_YOUR TASK_: The result should be a verbatim copy of the whole listing.

---------- THE INPUT ----------

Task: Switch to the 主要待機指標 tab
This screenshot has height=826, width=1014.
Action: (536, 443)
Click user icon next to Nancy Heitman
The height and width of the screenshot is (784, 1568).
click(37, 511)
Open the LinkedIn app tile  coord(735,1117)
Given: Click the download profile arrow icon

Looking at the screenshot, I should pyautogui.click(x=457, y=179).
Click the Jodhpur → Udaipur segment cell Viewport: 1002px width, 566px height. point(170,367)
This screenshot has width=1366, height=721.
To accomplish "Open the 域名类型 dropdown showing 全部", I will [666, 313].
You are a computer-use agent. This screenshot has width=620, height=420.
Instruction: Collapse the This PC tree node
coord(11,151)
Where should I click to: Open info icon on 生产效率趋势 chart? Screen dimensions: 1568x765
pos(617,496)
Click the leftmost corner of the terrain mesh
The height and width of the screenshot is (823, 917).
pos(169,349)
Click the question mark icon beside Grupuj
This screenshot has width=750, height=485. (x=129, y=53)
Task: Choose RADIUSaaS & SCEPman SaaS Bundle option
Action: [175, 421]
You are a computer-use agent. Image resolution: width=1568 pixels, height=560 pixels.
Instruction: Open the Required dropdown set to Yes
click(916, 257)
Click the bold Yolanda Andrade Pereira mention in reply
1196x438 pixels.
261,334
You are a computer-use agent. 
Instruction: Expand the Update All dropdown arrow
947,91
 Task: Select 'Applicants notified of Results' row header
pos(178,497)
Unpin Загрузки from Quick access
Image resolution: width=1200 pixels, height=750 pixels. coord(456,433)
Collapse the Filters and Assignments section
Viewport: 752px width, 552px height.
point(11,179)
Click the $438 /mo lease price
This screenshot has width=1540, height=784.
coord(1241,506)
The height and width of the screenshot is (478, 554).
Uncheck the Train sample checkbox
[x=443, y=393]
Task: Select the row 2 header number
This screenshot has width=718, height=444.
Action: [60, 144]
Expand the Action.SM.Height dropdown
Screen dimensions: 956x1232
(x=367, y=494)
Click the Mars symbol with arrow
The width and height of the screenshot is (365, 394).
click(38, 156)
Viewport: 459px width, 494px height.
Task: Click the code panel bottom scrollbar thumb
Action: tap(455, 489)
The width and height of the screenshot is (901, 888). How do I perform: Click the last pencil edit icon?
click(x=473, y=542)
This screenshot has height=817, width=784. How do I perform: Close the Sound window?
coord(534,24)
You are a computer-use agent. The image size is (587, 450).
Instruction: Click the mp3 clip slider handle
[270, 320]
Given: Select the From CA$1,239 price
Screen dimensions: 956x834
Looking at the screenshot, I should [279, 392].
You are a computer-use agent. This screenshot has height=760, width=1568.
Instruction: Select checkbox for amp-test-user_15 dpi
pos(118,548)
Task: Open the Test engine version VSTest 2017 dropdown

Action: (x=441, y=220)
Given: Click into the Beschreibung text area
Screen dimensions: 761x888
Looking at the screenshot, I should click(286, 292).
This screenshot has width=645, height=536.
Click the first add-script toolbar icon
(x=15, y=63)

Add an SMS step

----------

_RESPONSE TO THE TASK_:
Task: Switch to the 主要待機指標 tab
This screenshot has height=826, width=1014.
Action: (536, 443)
Click user icon next to Nancy Heitman
The height and width of the screenshot is (784, 1568).
click(37, 511)
Open the LinkedIn app tile  coord(735,1117)
Given: Click the download profile arrow icon

Looking at the screenshot, I should pyautogui.click(x=457, y=179).
Click the Jodhpur → Udaipur segment cell Viewport: 1002px width, 566px height. point(170,367)
This screenshot has width=1366, height=721.
To accomplish "Open the 域名类型 dropdown showing 全部", I will [666, 313].
You are a computer-use agent. This screenshot has width=620, height=420.
Instruction: Collapse the This PC tree node
coord(11,151)
Where should I click to: Open info icon on 生产效率趋势 chart? Screen dimensions: 1568x765
pos(617,496)
Click the leftmost corner of the terrain mesh
The height and width of the screenshot is (823, 917).
pos(169,349)
Click the question mark icon beside Grupuj
This screenshot has width=750, height=485. (x=129, y=53)
Task: Choose RADIUSaaS & SCEPman SaaS Bundle option
Action: [175, 421]
You are a computer-use agent. Image resolution: width=1568 pixels, height=560 pixels.
Instruction: Open the Required dropdown set to Yes
click(916, 257)
Click the bold Yolanda Andrade Pereira mention in reply
1196x438 pixels.
261,334
You are a computer-use agent. 
Instruction: Expand the Update All dropdown arrow
947,91
 Task: Select 'Applicants notified of Results' row header
pos(178,497)
Unpin Загрузки from Quick access
Image resolution: width=1200 pixels, height=750 pixels. coord(456,433)
Collapse the Filters and Assignments section
Viewport: 752px width, 552px height.
point(11,179)
Click the $438 /mo lease price
This screenshot has width=1540, height=784.
coord(1241,506)
The height and width of the screenshot is (478, 554).
Uncheck the Train sample checkbox
[x=443, y=393]
Task: Select the row 2 header number
This screenshot has width=718, height=444.
Action: [60, 144]
Expand the Action.SM.Height dropdown
Screen dimensions: 956x1232
(x=367, y=494)
Click the Mars symbol with arrow
The width and height of the screenshot is (365, 394).
click(38, 156)
Viewport: 459px width, 494px height.
Task: Click the code panel bottom scrollbar thumb
Action: tap(455, 489)
The width and height of the screenshot is (901, 888). How do I perform: Click the last pencil edit icon?
click(x=473, y=542)
This screenshot has height=817, width=784. How do I perform: Close the Sound window?
coord(534,24)
You are a computer-use agent. The image size is (587, 450).
Instruction: Click the mp3 clip slider handle
[270, 320]
Given: Select the From CA$1,239 price
Screen dimensions: 956x834
Looking at the screenshot, I should [279, 392].
You are a computer-use agent. This screenshot has height=760, width=1568.
Instruction: Select checkbox for amp-test-user_15 dpi
pos(118,548)
Task: Open the Test engine version VSTest 2017 dropdown

Action: (x=441, y=220)
Given: Click into the Beschreibung text area
Screen dimensions: 761x888
Looking at the screenshot, I should click(286, 292).
This screenshot has width=645, height=536.
Click the first add-script toolbar icon
(x=15, y=63)

Add an SMS step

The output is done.